## Begin Document section

We Benchmark for Fun
by ruoso (Curate) on Apr 18, 2008 at 09:30 UTC

    The point you missed is that most of the time, this benchmarking exercises are just plain fun. People like doing it because you end up learning several things about how Perl and perl works.

    Yes, they are useless for their result in the sense of the program in itself, but they are far from useless for what you learn by playing with them.

    daniel
Re: CPU cycles DO NOT MATTER!
by bastard (Hermit) on Apr 18, 2008 at 09:49 UTC
    You've got me totally scratching my head. Nearly every major app i've ever worked on needed optimization to get the most out of the hardware because it was a problem. I'm not talking about super scientific migrate code to assembly optimizations, but a general culture of development that paid attention to efficiency (as well a security, growth, expansion, etc...) All the smaller optimizations add up in the long run.

    In your example speaking of 3 millionths of a second, what happens if there are 100,000 cases in the codebase where there is a 3 millionth of a second delay? Thats a hundreth of a second. Now multiply that by a few hundred thousand operations per second... You've got a real problem at this point. However I'm not talking about smallish apps like the code that drives perlmonks, slashdot, facebook and the like. I'm talking about those multi million line codebases, like online banking apps, stock markets, custom erp apps, etc... Not paying the right attention to efficiency can kill you as the app scales. It may blaze with only a few hundred thousand or million records but what happens when you've got several billion and you're trying to guarantee a 2 second response time? (The latest scaling/efficiency issue i read about was with some forum application where the customers were had forums with hundreds of thousands of posts and searches were timing out. The answer from the developers? Archive old posts...)

## End Document section
## Begin Collected data

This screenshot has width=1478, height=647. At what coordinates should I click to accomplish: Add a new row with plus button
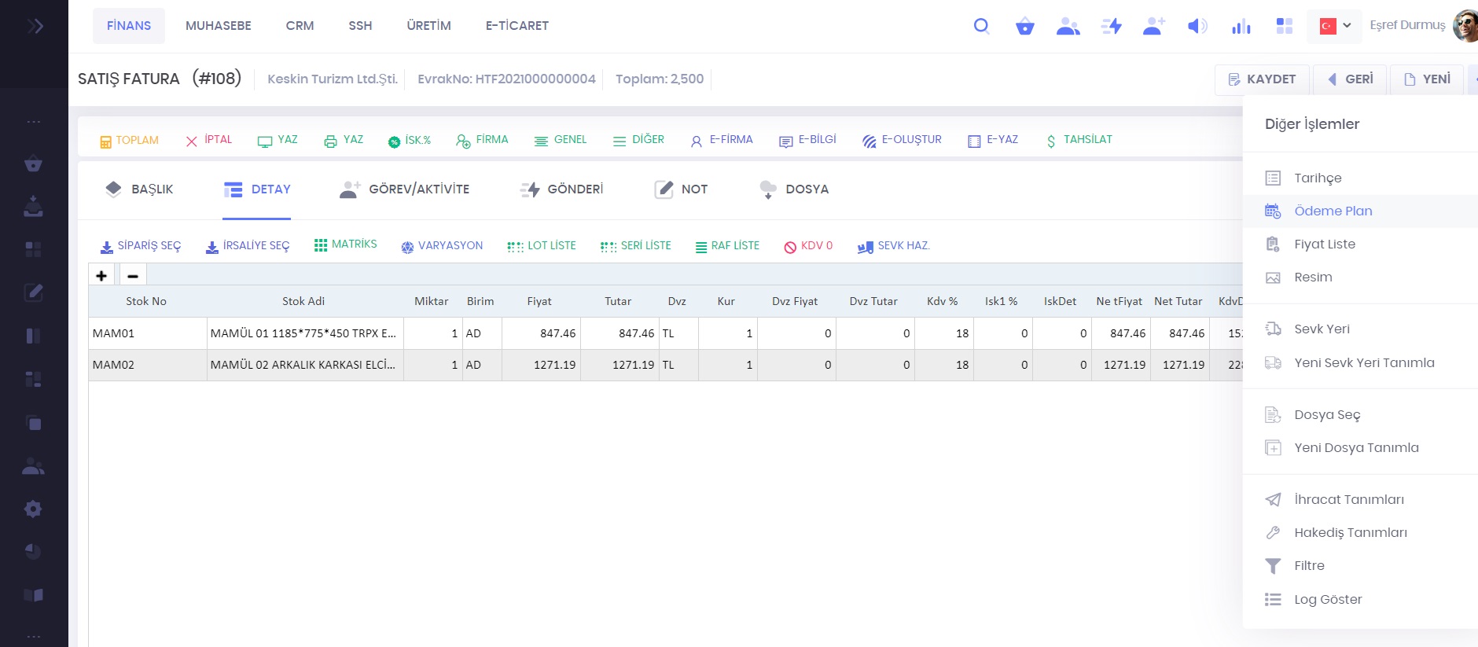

## End Collected data

*Required tasks*.
1. Decide whether each statement below agrees with the forum thread above on whether CPU cycles matter. Answer yes or no for each, and quote the words from the thread that decide it.
(a) The first post says benchmarking exercises are useless for what you learn from them.
(b) The second post counts online banking apps among multi-million-line codebases.
(c) In the second post, the forum developers' answer to the search timeouts was to add more hardware.
2. Write the next part of the forum thread on whether CPU cycles matter, starting after its last sentence.

*Task responses*.
1.
(a) No: "they are far from useless for what you learn by playing with them."
(b) Yes: "I'm talking about those multi million line codebases, like online banking apps, stock markets, custom erp apps, etc..."
(c) No: "The answer from the developers? Archive old posts..."

2.
    The one time I had the oportunity to witness what happens when efficiency wasn't given its due (outsourced development), a pair of Sun E10000s were required to support a customer base of maybe 50,000. Meanwhile the app we were working on supported millions of concurrent sessions on a single E10000. Once you scale beyond the small and medium business, optimization can cost millions. In both cases the hardware cost more than 20 man-years of development.

    No, for most people efficiency isn't all that important for smaller apps and its smarter to write a flexible and robust application first and optimize later vs. writing an optimized application first and hacking new functionality later. But to say attention to efficency isn't a good idea is questionable in my mind.

    dratsab
      If you're a bank, then you should have the money to scale your hardware to meet your demand. If you have 100,000 cases of something in a codebase, your code is too large. I have worked on dozens of codebases, large and small, in companies large and small. I've had never seen an instance where an application couldn't be written in under 100kLOC, most under 25kLOC. Especially in Perl. I will grant that there are situations where that's needed, such as an OS. But, I will go out on a limb and say that 90% of all codebases are under 100kLOC and shouldn't care about the CPU.

      My criteria for good software:
      1. Does it work?
      2. Can someone else come in, make a change, and be reasonably certain no bugs were introduced?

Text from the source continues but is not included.